[Provided data]
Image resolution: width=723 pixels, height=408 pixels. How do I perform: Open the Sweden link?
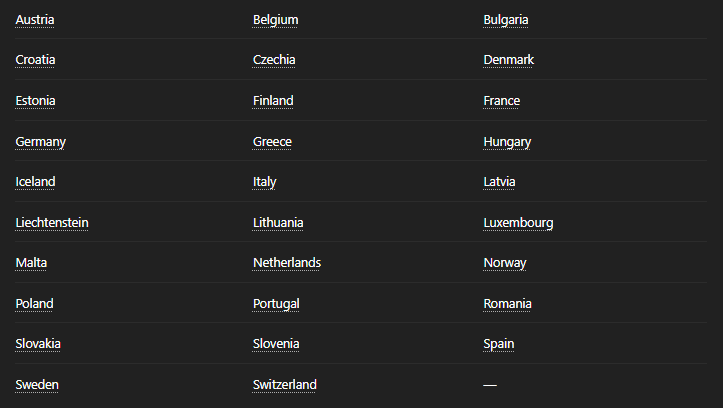(x=37, y=385)
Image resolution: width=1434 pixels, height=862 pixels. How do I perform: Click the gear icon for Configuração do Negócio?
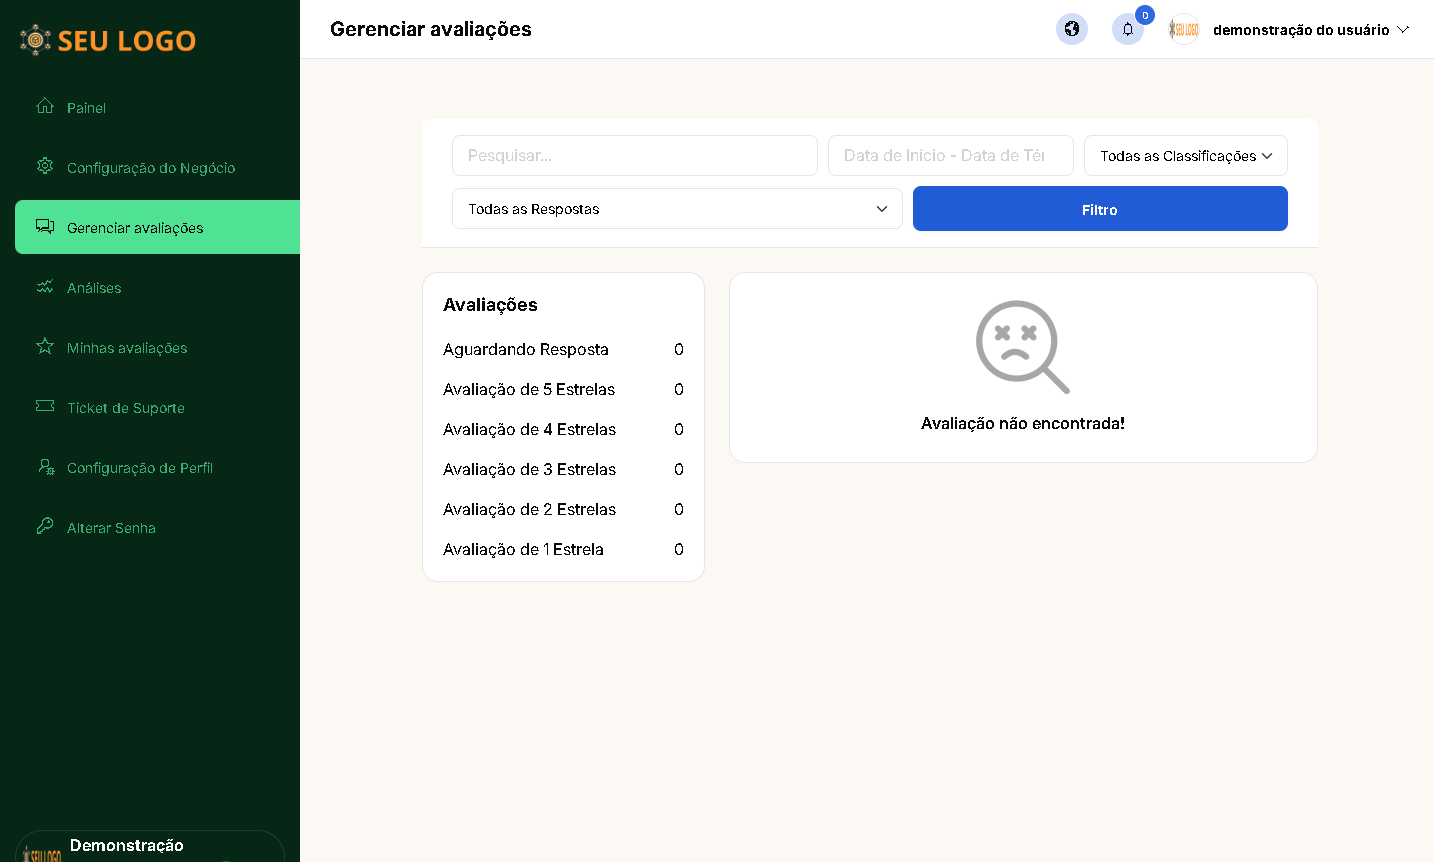click(x=45, y=166)
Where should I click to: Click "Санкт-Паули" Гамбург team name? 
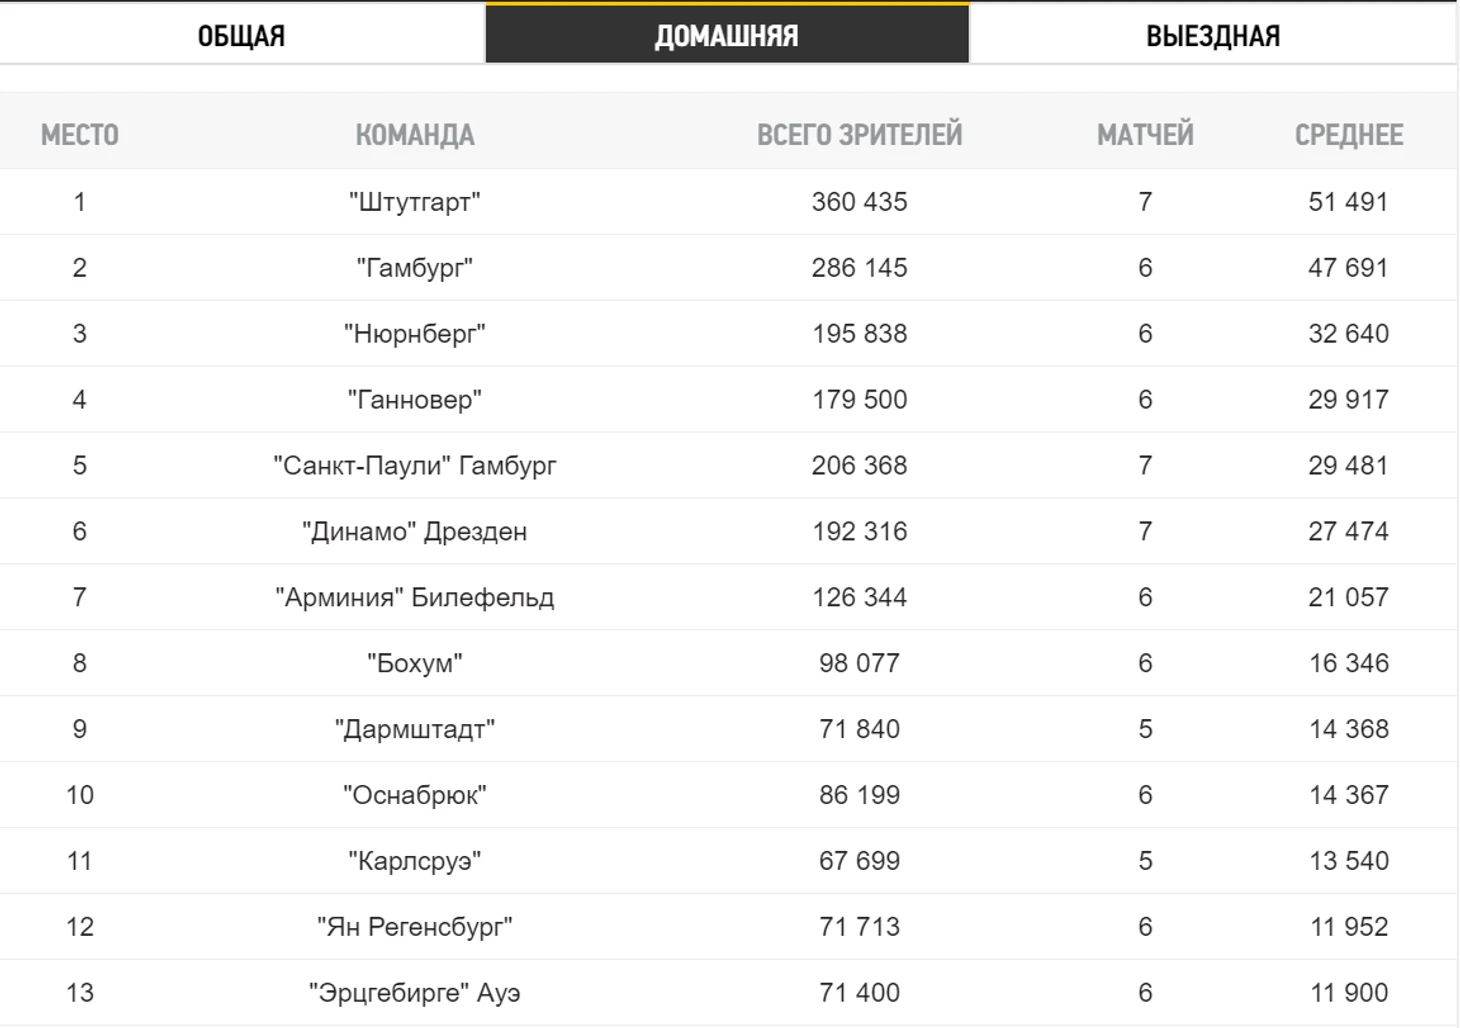click(415, 466)
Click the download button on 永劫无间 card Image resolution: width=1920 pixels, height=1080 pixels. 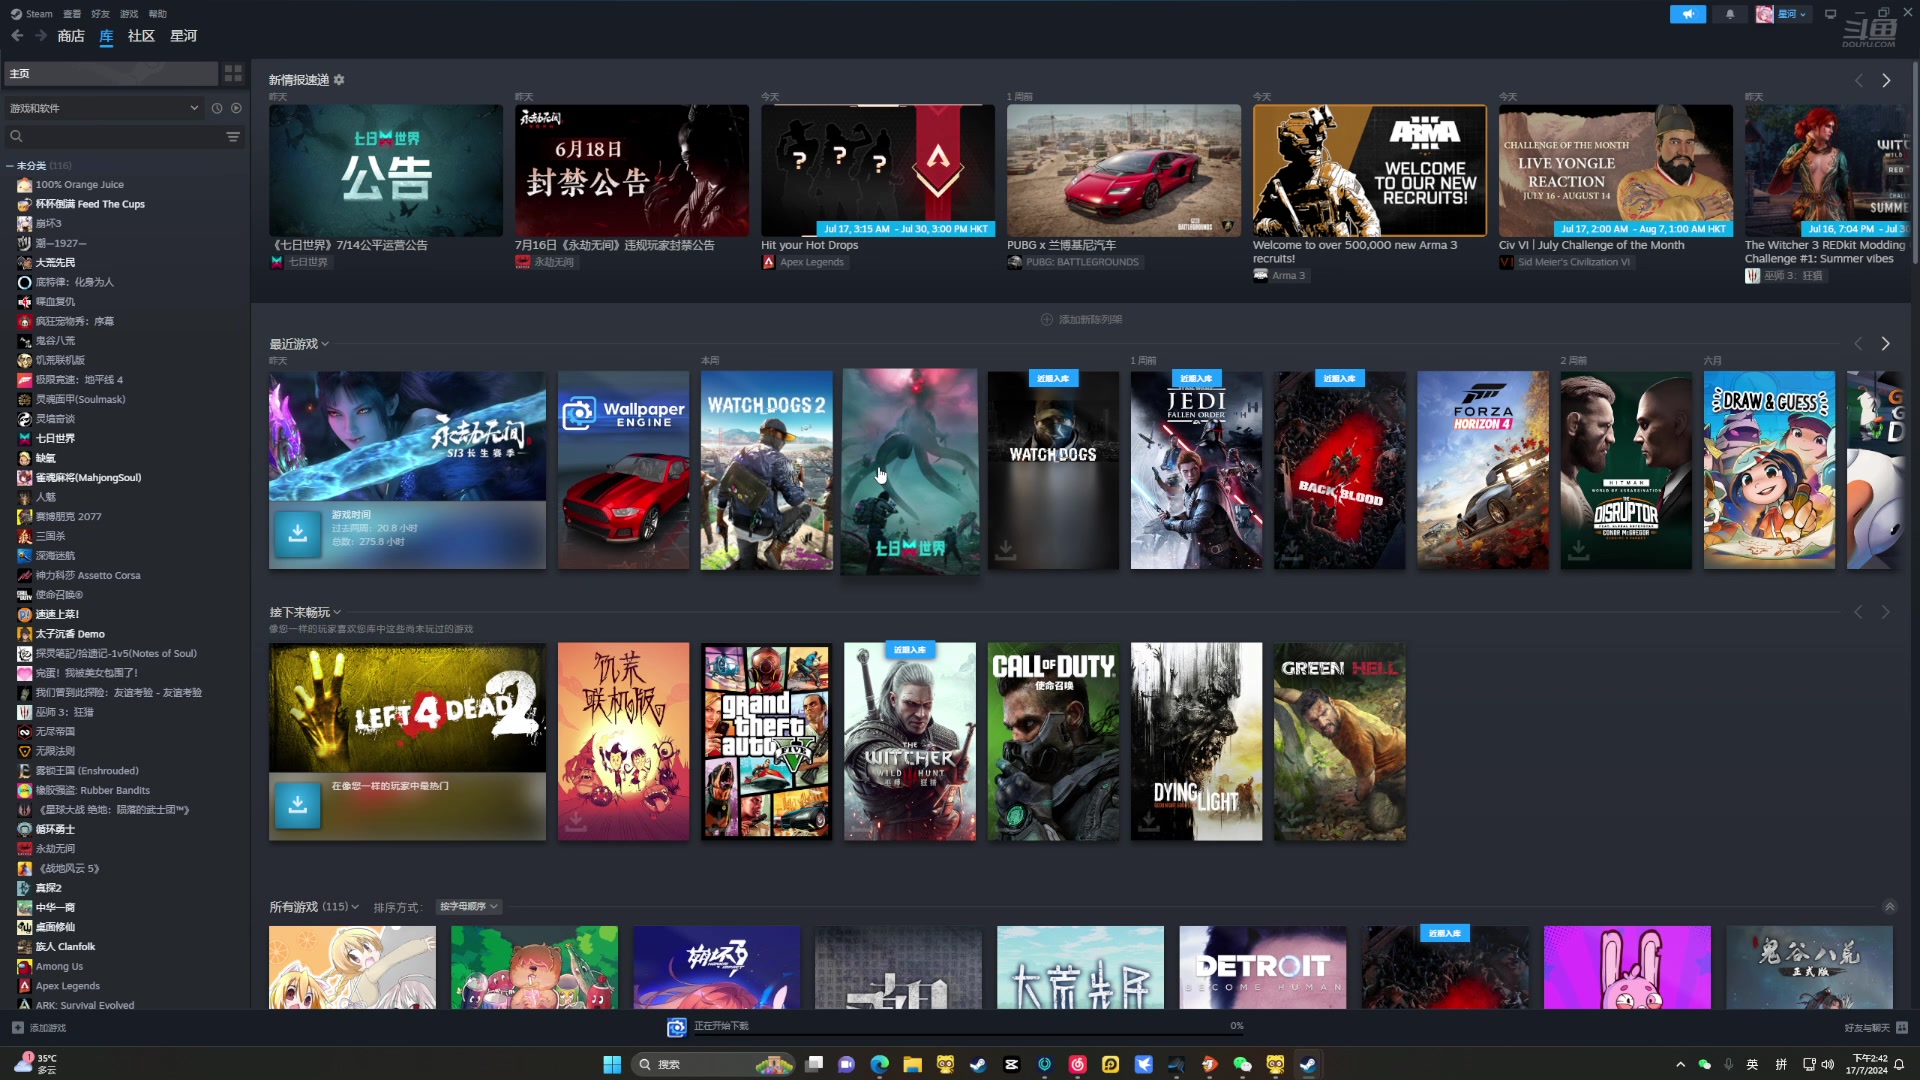tap(298, 533)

[Problem to solve] Output everything from the start of the rows down to the line containing "click(x=45, y=166)" as a JSON list of strings, one per line, leaving out blank lines and the pictures.

[Problem solution]
[
  "Image resolution: width=723 pixels, height=408 pixels. How do I perform: Open the Sweden link?",
  "(x=37, y=385)",
  "Image resolution: width=1434 pixels, height=862 pixels. How do I perform: Click the gear icon for Configuração do Negócio?",
  "click(x=45, y=166)"
]